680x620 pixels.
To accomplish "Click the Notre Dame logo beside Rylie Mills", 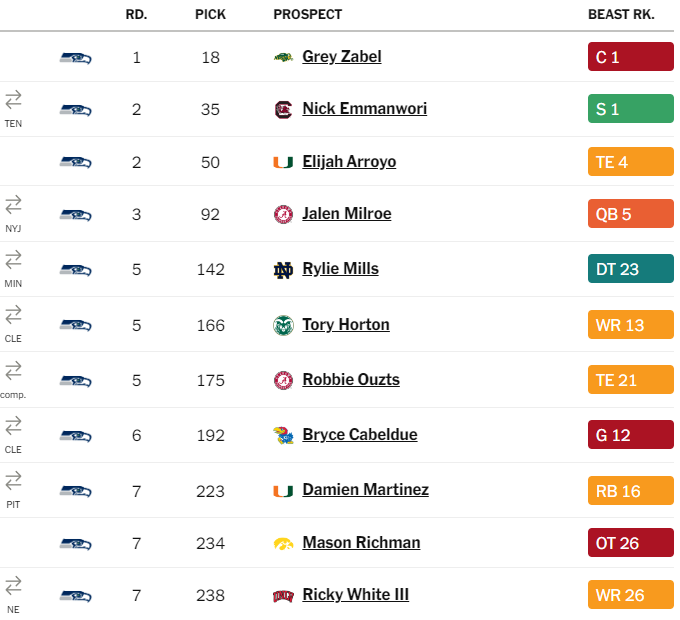I will [283, 270].
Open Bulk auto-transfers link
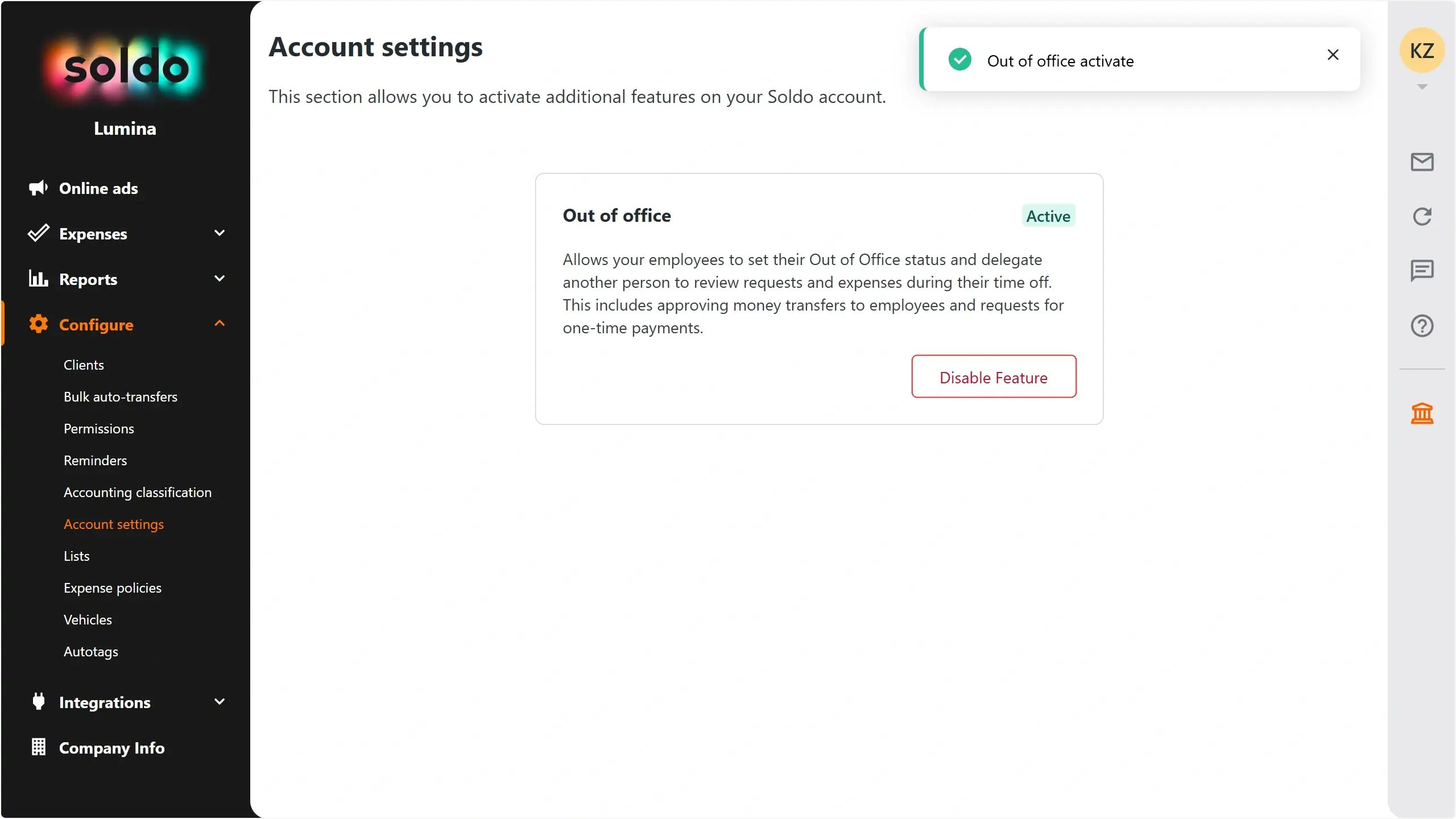 [121, 397]
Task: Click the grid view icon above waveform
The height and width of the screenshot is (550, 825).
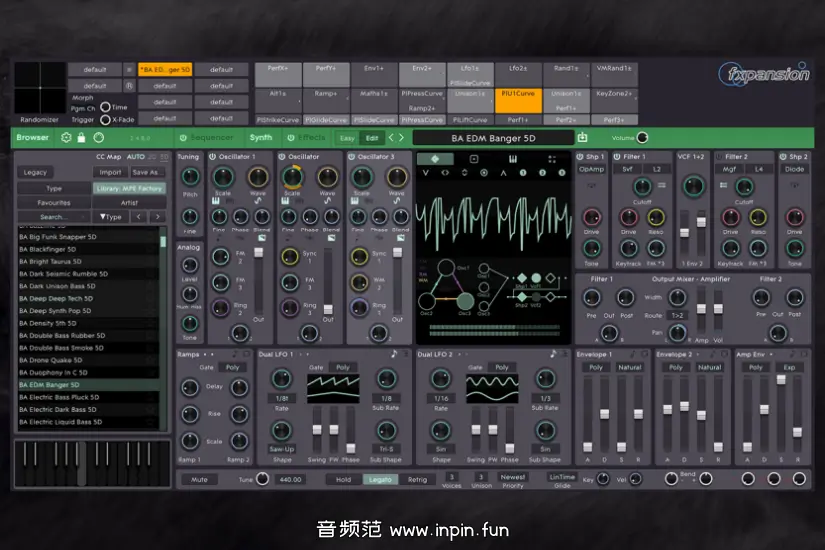Action: click(551, 159)
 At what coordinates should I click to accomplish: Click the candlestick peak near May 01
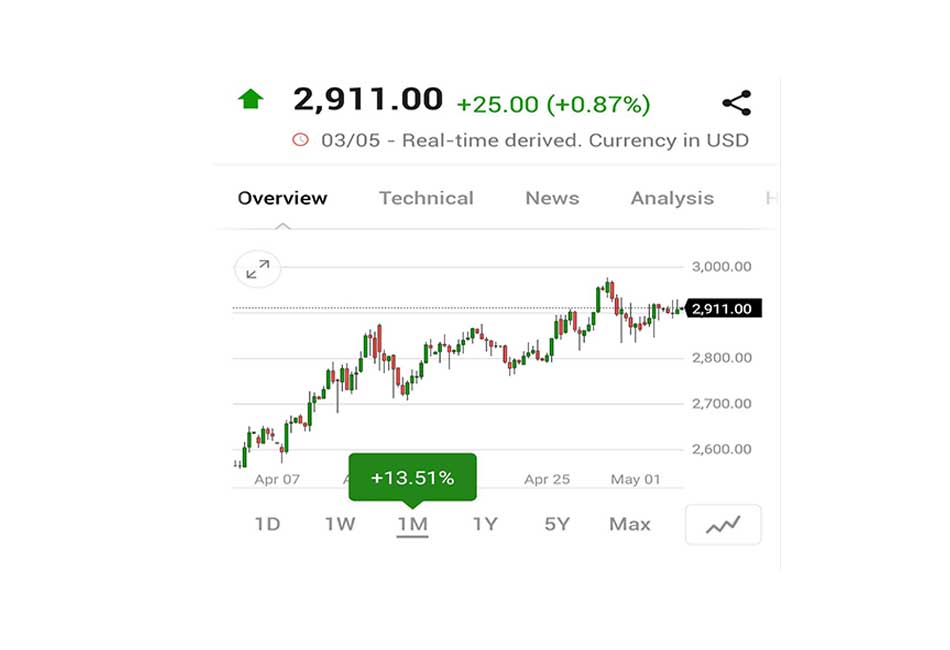click(609, 288)
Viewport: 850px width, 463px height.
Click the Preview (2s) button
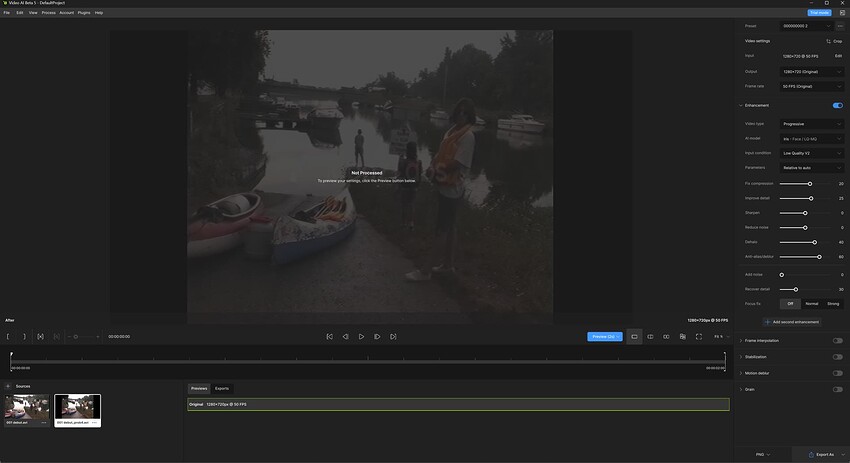tap(604, 337)
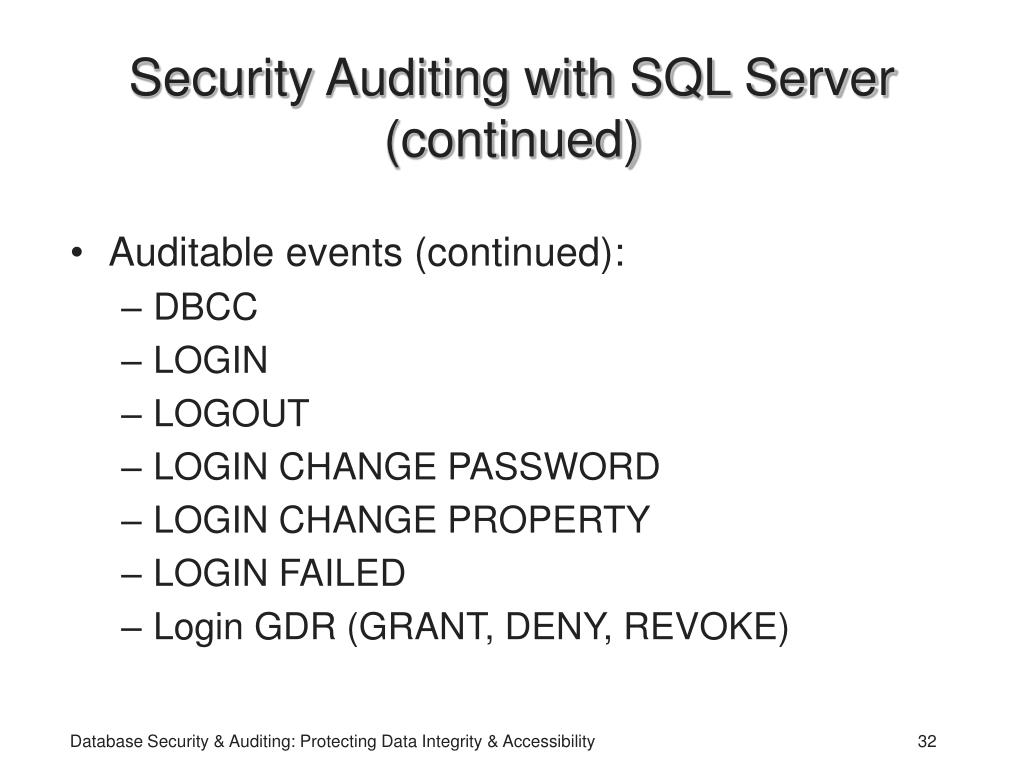Click the dash before DBCC
This screenshot has height=768, width=1024.
(x=131, y=308)
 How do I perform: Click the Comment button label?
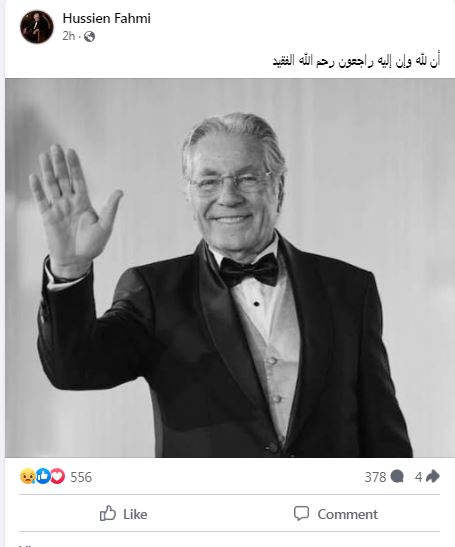click(x=348, y=514)
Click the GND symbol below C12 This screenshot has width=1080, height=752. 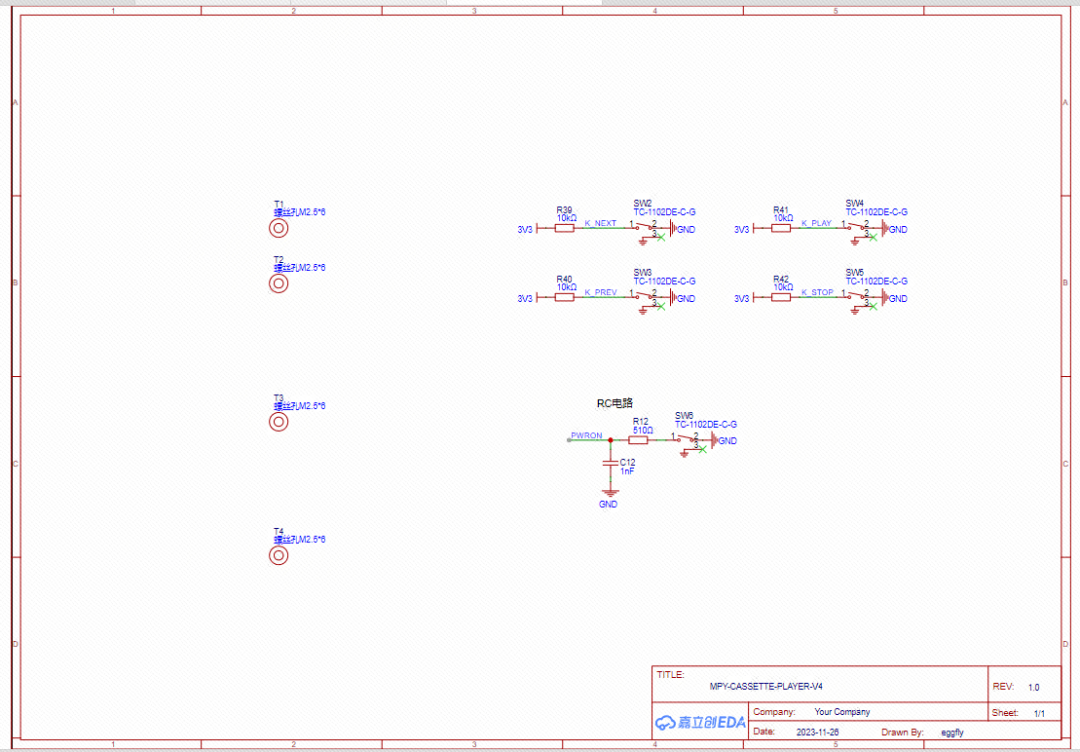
===
WHAT THIS TASK INVOLVES
Please repeat exactly the lines from the one containing "At what coordinates" through the end of the entries, both included, omitting pictures.

REPLY
 At what coordinates should I click to accomplish: Click the candlestick peak near May 01
click(609, 288)
Viewport: 850px width, 463px height.
Click the Preview (2s) button
tap(604, 337)
Click the dash before DBCC
This screenshot has height=768, width=1024.
(x=131, y=308)
 How do I perform: Click the Comment button label?
click(x=348, y=514)
Click the GND symbol below C12 This screenshot has width=1080, height=752. 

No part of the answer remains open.